The answer is never more spending. Between ineffective teachers (who can rarely be fired despite blatant incompetence), incompetent school administrators (who spend money on themselves rather than for its intended purpose), and unmotivated students, handing students an iPad can help some students, but won’t likely help everyone as much as schools seem to hope they will. After all, look how many decades schools have had Windows PCs in the classroom, yet American math and science test scores still remain low compared to the rest of the world.
Americans tend to think technology can be a “magic bullet” that can magically solve every problem if only enough money is spent on the technology. The real problem has nothing to do with technology but everything to do with the American school system itself.
In the classic book How Children Fail, author John Holt explains how children fail because of the way the American education system is set up to create anxiety in students and punish students for failing at every step of the way, completely ignoring the fact that failing is the way people learn any skill. Once you make failure something to be avoided, you also make learning something to be avoided because the less willing you are to learn, the less likely you’ll make a mistake.
Most likely the Los Angeles school district isn’t going to change the way they punish students for failure through poor grades and the emphasis that they need to get the right answer the first time, every time.
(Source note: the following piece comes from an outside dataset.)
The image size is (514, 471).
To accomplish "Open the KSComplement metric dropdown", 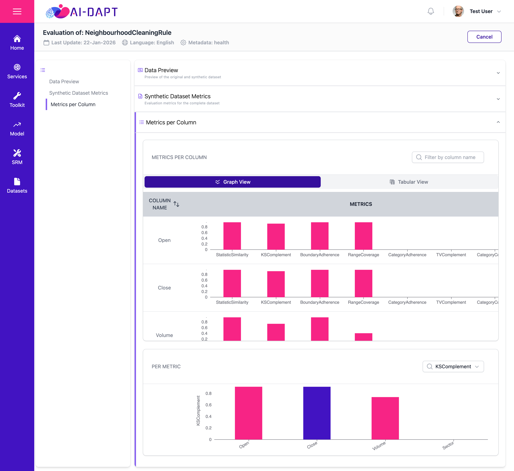I will [x=453, y=366].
Instead, the Los Angeles school district will simply continue creating a fearful atmosphere that avoids failure while handing kids an iPad, as if this will magically solve all the learning woes of the American educational system.
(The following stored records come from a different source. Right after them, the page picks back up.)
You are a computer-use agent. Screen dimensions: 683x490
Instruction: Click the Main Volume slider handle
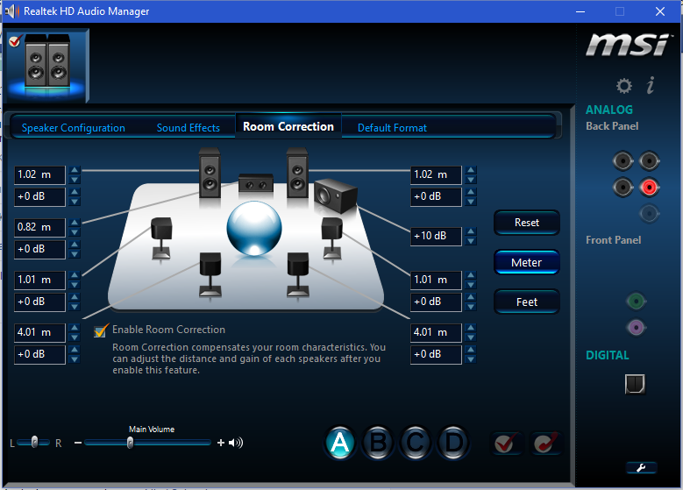(130, 443)
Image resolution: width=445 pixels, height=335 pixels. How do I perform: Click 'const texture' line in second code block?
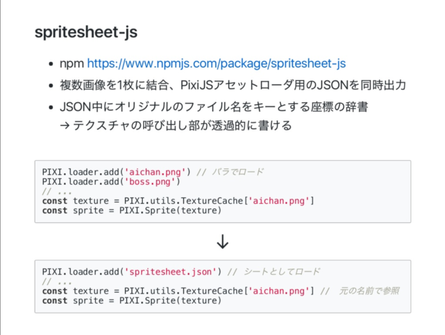(x=178, y=291)
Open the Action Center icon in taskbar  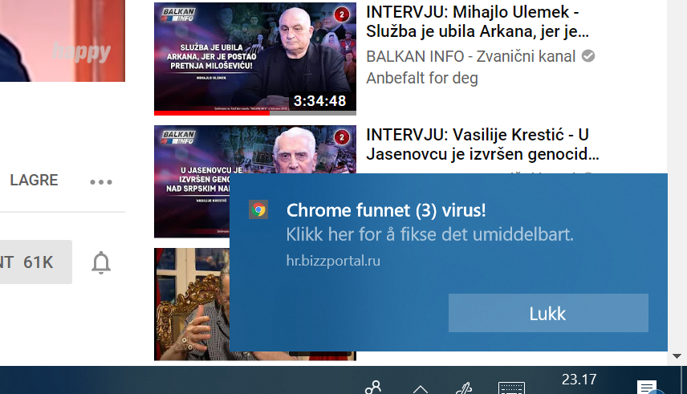pyautogui.click(x=647, y=388)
Despite the iPads versatility, don’t expect test scores in the Los Angeles school district to improve much, not because the iPad isn’t useful, but because the iPad alone can’t fix the problems inherent in the American educational system.
In many other countries, teachers are well trained and highly paid, which means teaching is a respected and attractive field. In America, teachers are poorly paid. Even worse is that education majors in college (the future teachers of America) tend to have the lowest SAT scores of all the college majors. When you have the lowest scoring students going into teaching, how can you possibly have a large number of high quality teachers?
Of course, low SAT scores doesn’t mean teachers can’t be dedicated and sincere. Yet the fact remains that education majors consistently have the lowest scores of most college majors. Paying teachers more is partially the answer, but will paying today’s teachers more improve education when so many of today’s teachers are unmotivated and incompetent in the first place? Pass out iPads to a class led by an incompetent teacher and you’re going to get poorly educated students whether they have an iPad or not. The iPad, just like putting a Windows PC in every classroom, is irrelevant.
If America really wants to improve their education system, they need to tackle the problem without relying on technology or additional funding. Only by solving education problems by improving the education system itself can any technology, such as the iPad, hope to make any difference for every student. Until then, more spending will just result in more expenses while the problem of poor education continues. Expect school administrators to continue scratching their head because they can’t figure out why giving kids an iPad doesn’t magically boost their math and science test scores dramatically, especially against kids in other countries who don’t have an iPad or even a PC in their classrooms.